The number of registered Republicans who have cast early votes is up by 44 percent compared with the 2014 midterm election, according to Democracy NC.

“The number of Republicans that have been casting ballots, they have to be very happy,” [Political Science Professor Michael] Bitzer said. “There was a lot of concern about depressed enthusiasm, but this shows they are as energized as anyone thought they would be.”

Democrats have seen their numbers increase as well, but not by as much. There’s been an increase of 26 percent in registered Democrats voting early compared to the same period in 2014, according to Democracy NC analysis.

Nearly twice as many unaffiliated voters have cast early votes so far, compared to 2014.

Bitzer said one potentially troubling sign for Democrats is that black voters haven’t seen their participation numbers increase at the same rate as white voters. Black early voting is up just 9 percent from 2014, compared to a 52 percent increase in white voters.

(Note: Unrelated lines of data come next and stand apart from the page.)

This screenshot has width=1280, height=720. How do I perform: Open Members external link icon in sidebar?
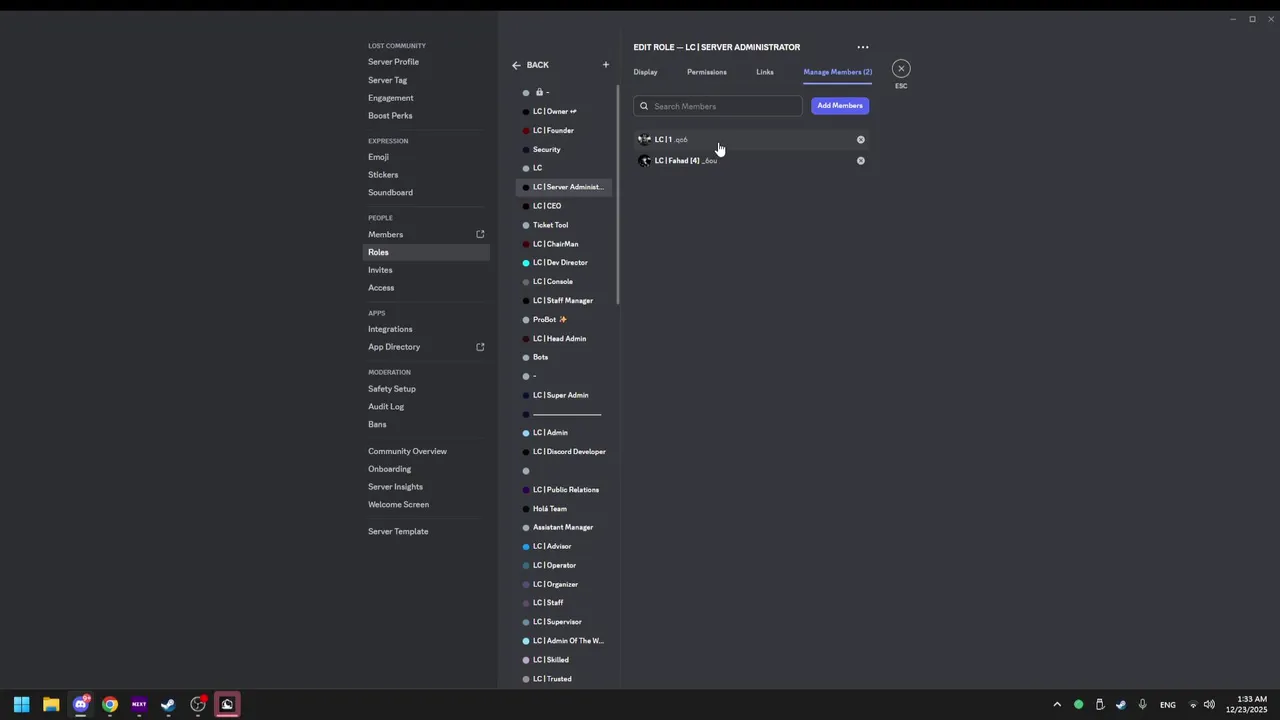tap(480, 235)
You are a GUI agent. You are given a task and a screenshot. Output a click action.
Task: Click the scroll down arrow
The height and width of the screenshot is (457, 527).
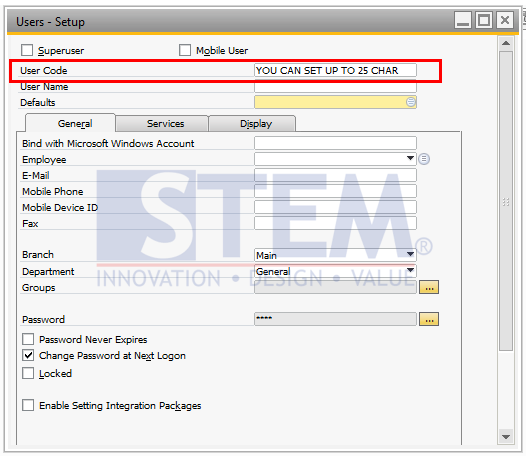point(506,437)
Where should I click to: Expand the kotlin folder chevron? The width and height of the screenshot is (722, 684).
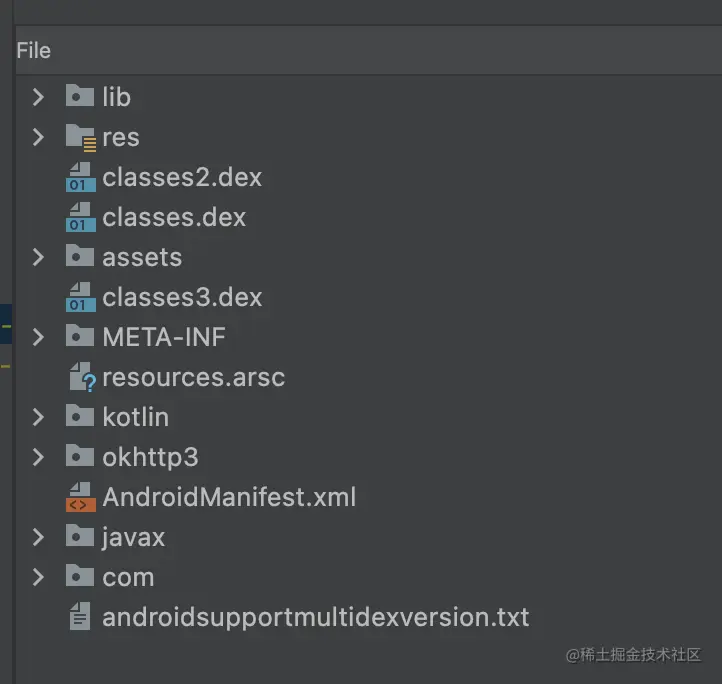click(38, 417)
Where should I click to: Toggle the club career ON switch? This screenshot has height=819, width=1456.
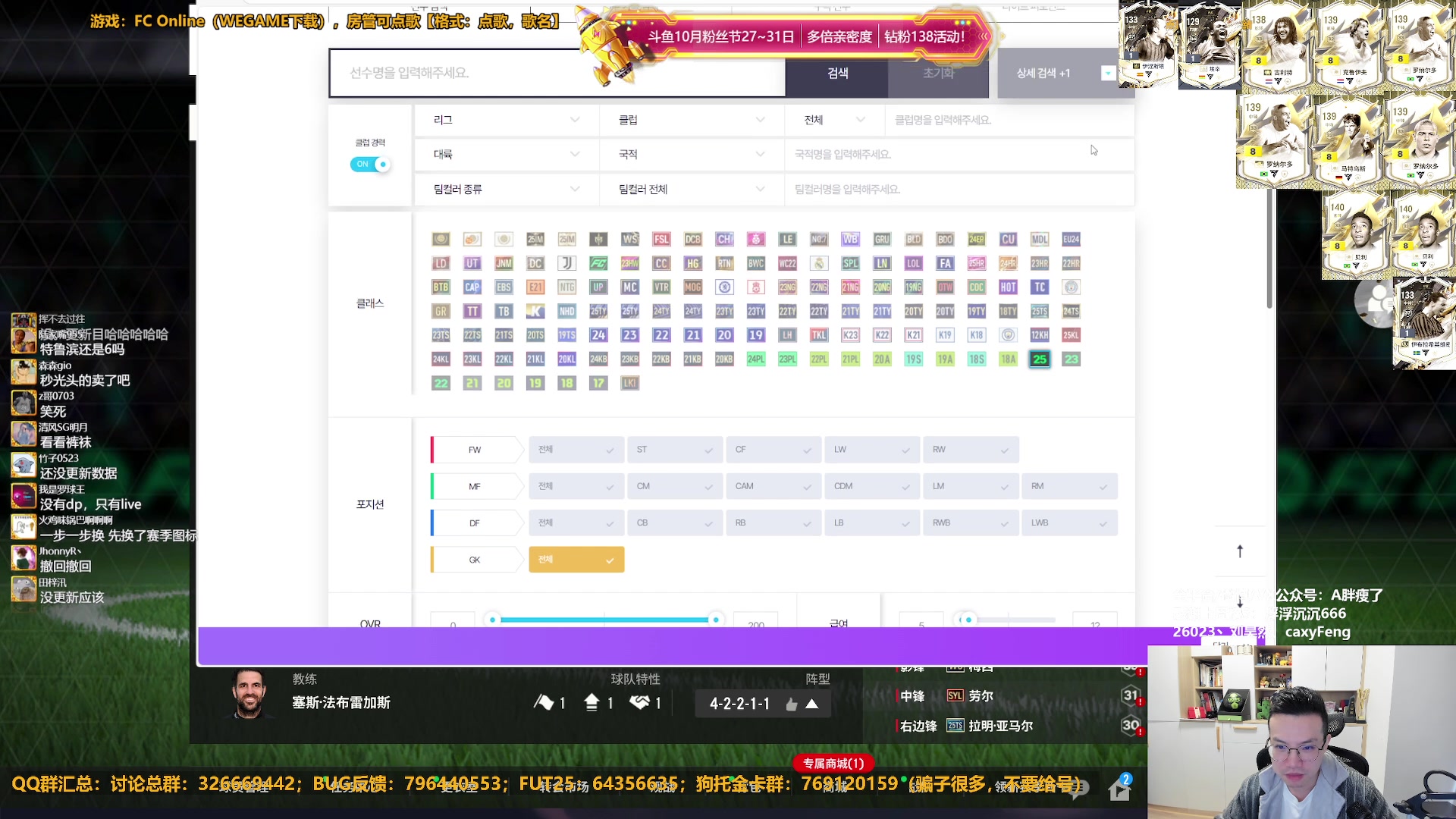coord(370,164)
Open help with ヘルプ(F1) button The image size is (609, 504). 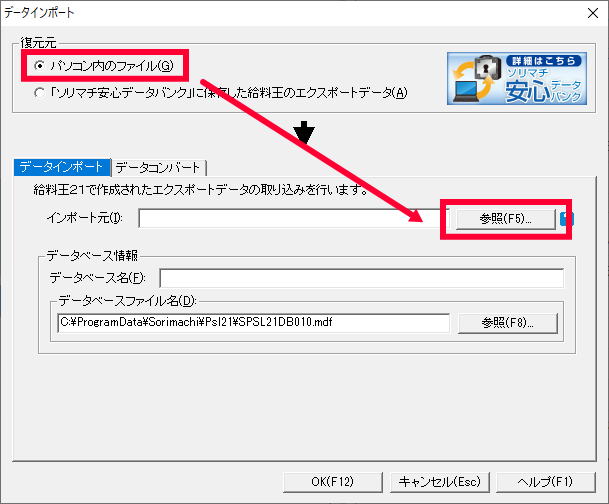(x=546, y=481)
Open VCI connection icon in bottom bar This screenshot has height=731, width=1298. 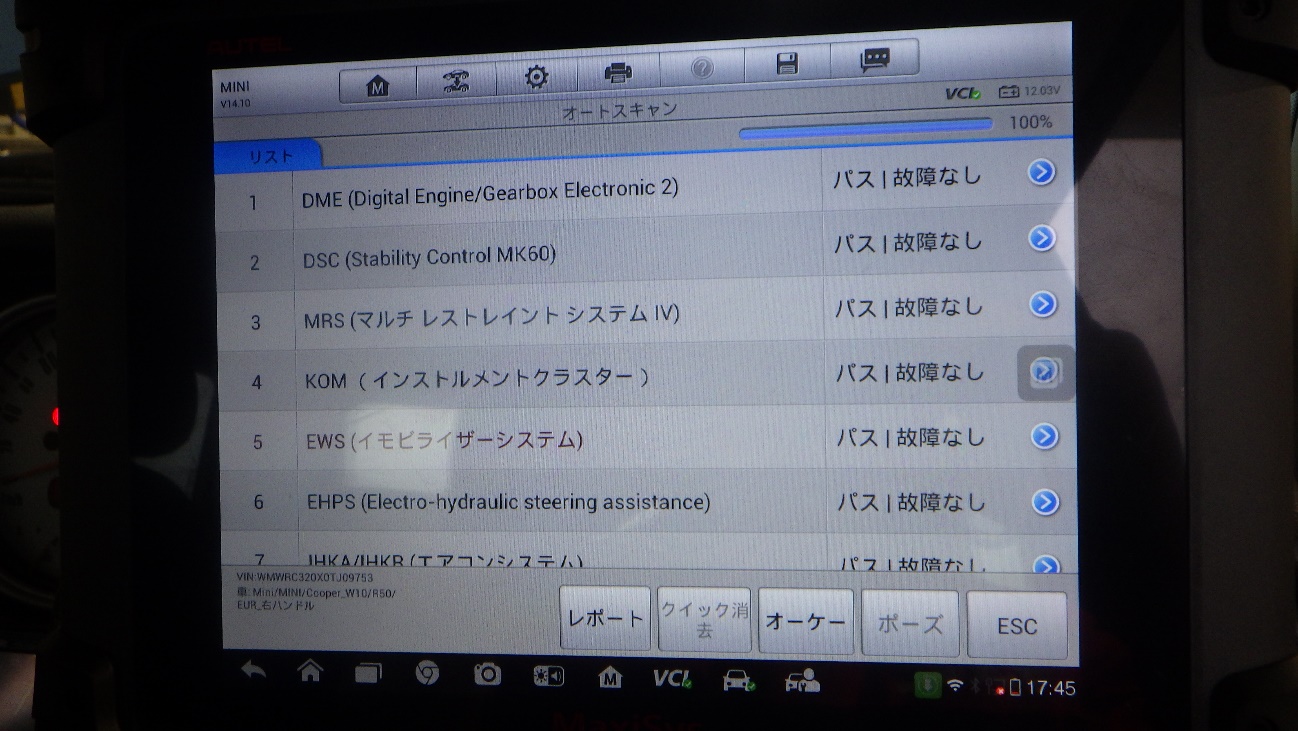(x=672, y=679)
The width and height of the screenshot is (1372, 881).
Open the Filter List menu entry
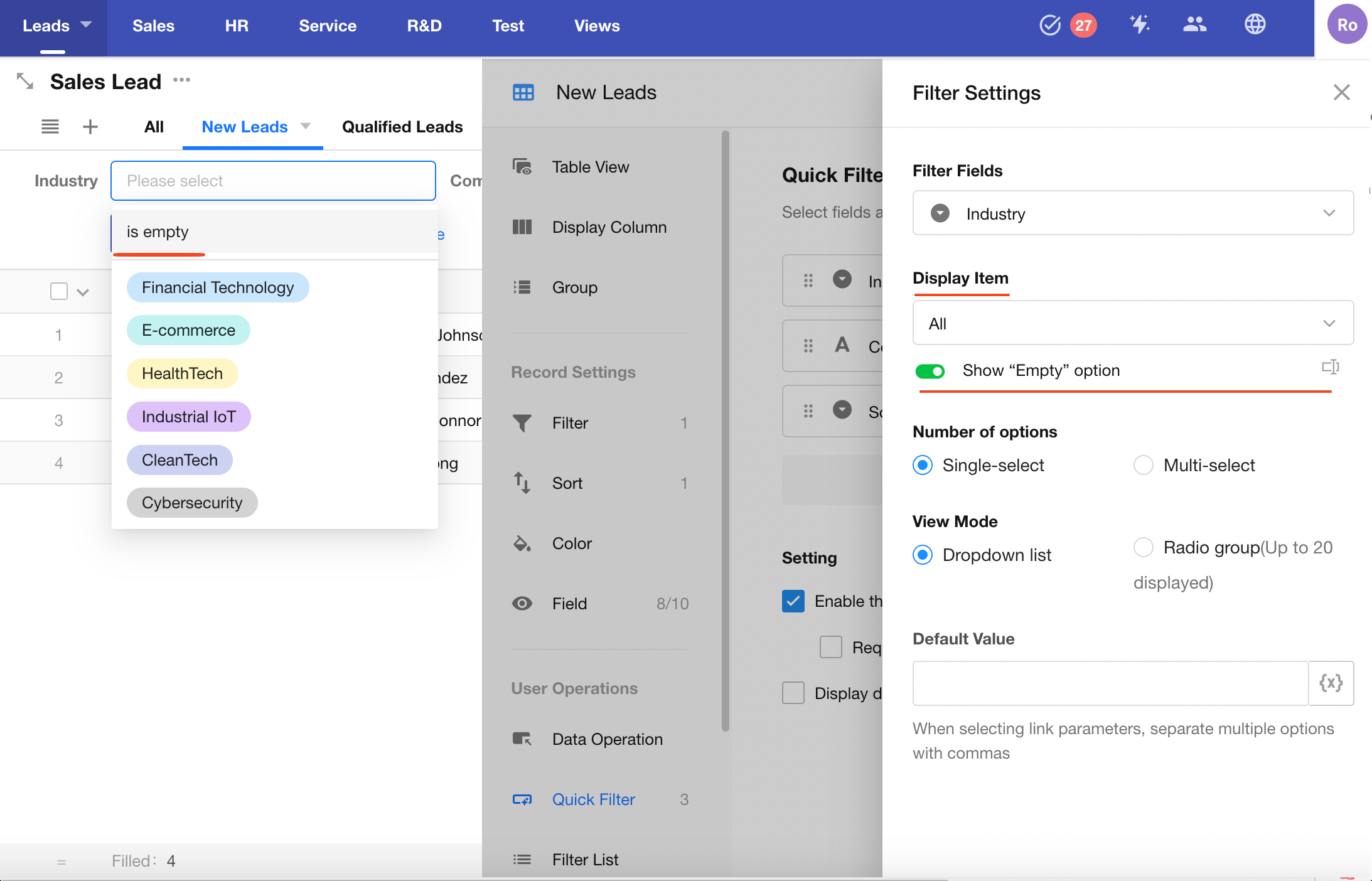(585, 860)
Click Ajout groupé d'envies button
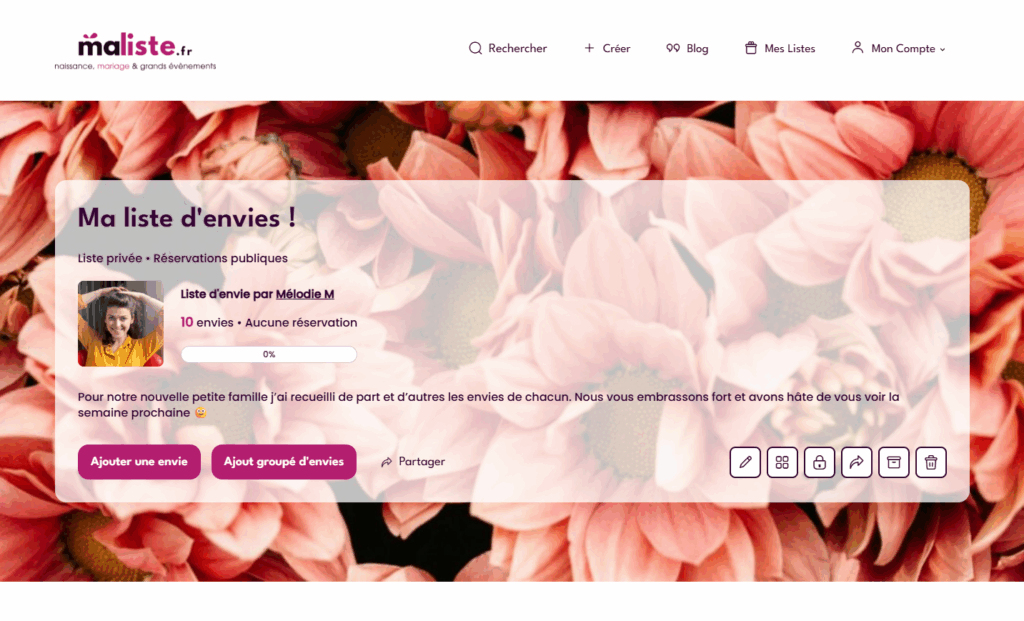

People in Cuyahoga County, which houses Cleveland, OH, have voted early, especially with Republican and unaffiliated voters. However, a new law changed a lot of Democrats “to unaffiliated if they weren’t voting once every four years.” From Cleveland.com:

Mail-in and in-person early voting 18 days out from the 2014 general election in Cuyahoga County:

  • Democrats: 75,675 voters (55 percent of the total vote)
  • Republicans in 2014: 33,964 voters (25 percent)
  • Unaffiliated: 26,854 (19 percent)
  • Total: 137,053

Eighteen days out in 2018:

  • Democrats: 68,760 (44 percent)
  • Republicans: 39,080 (25 percent)
  • Unaffiliated: 48,206 (30 percent)
  • Total: 156,251

How Much Will It Matter?

It is good news for Republicans that more of their voters have shown up. But how much of it will matter?

The Cook Political Report changed 10 races this morning and eight of those went in favor of Democrats. Granted, some not by much, but it could still make an impact.

https://www.cookpolitical.com/analysis/house/house-overview/ten-rating-changes-democrats-enthusiasm-edge-narrows-and-fundraising

What changed? Fundraising:

However, Democrats’ staggering success in third quarter fundraising reports injects some last-minute uncertainty. An astounding 112 Democrats outraised GOP opponents in Republican-held seats between July and September. Of the 93 GOP incumbents who were outraised, 20 are currently in our Likely Republican column and 23 in Solid Republican. Democrats’ late dominance in the air wars could produce several Election Night surprises.

Today, we’re changing ratings in ten districts, including eight where Democrats’ position has improved. Democrats now have a clear advantage in 17 GOP-held seats and Republicans have an advantage in two Democratic-held seats. If the 30 Toss Ups were to break evenly between the parties (15 seats apiece), Democrats would score a net gain of 29 seats, six more than the 23 they need to retake the majority.